Task item —
Line by line, print the records exactly, and keep images out of the copy.

··· Available data ···

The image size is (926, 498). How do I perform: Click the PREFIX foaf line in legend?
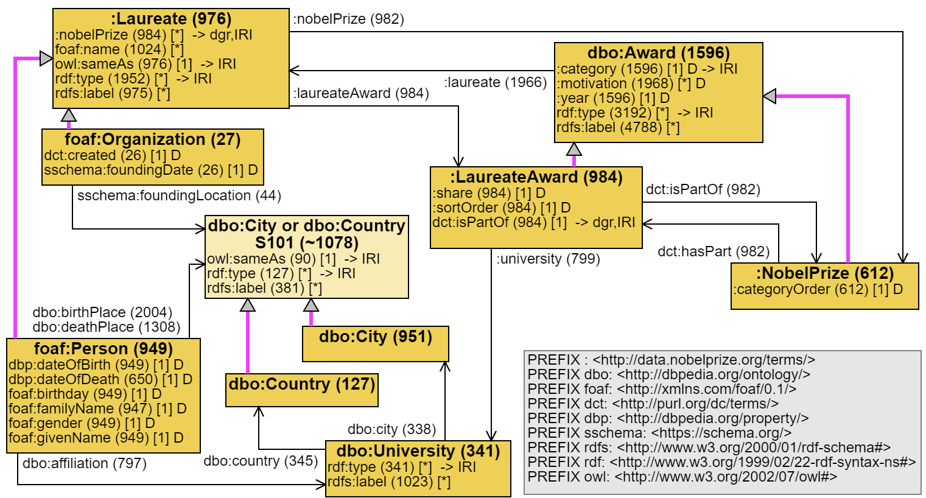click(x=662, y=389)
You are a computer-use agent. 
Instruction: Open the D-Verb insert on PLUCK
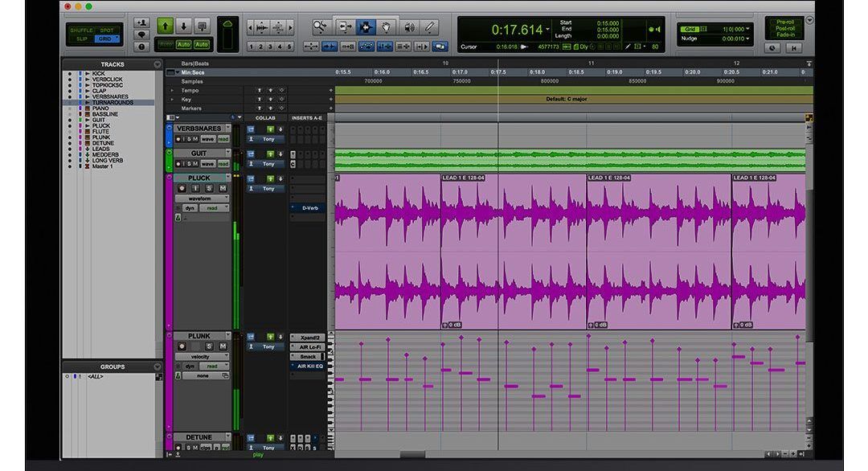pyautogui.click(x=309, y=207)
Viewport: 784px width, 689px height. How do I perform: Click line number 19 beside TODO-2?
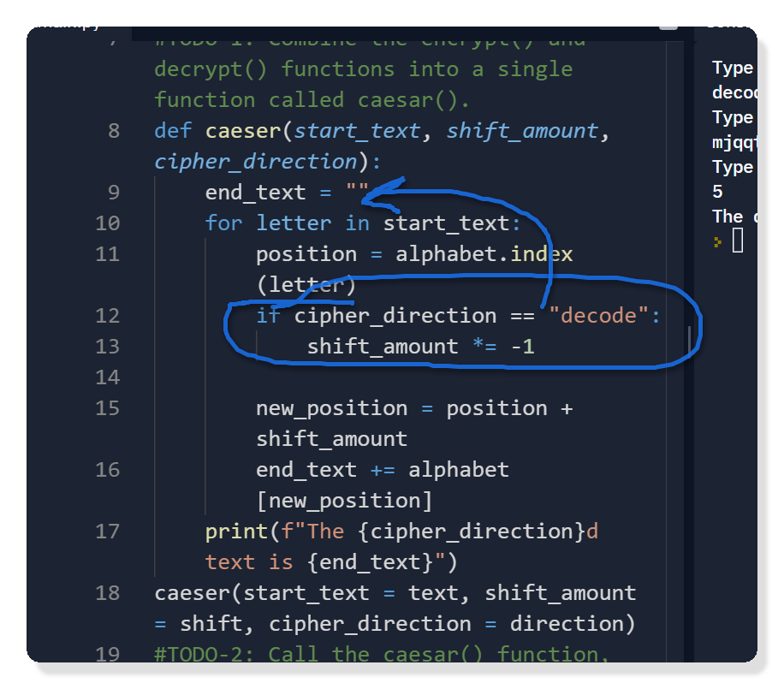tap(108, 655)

···

Your response —
The image size is (926, 498). How do I perform: Click the PREFIX foaf line in legend?
click(x=662, y=389)
You are a computer-use agent. 
Instruction: Open the D-Verb insert on PLUCK
pyautogui.click(x=309, y=207)
Viewport: 784px width, 689px height. How do I perform: Click line number 19 beside TODO-2?
tap(108, 655)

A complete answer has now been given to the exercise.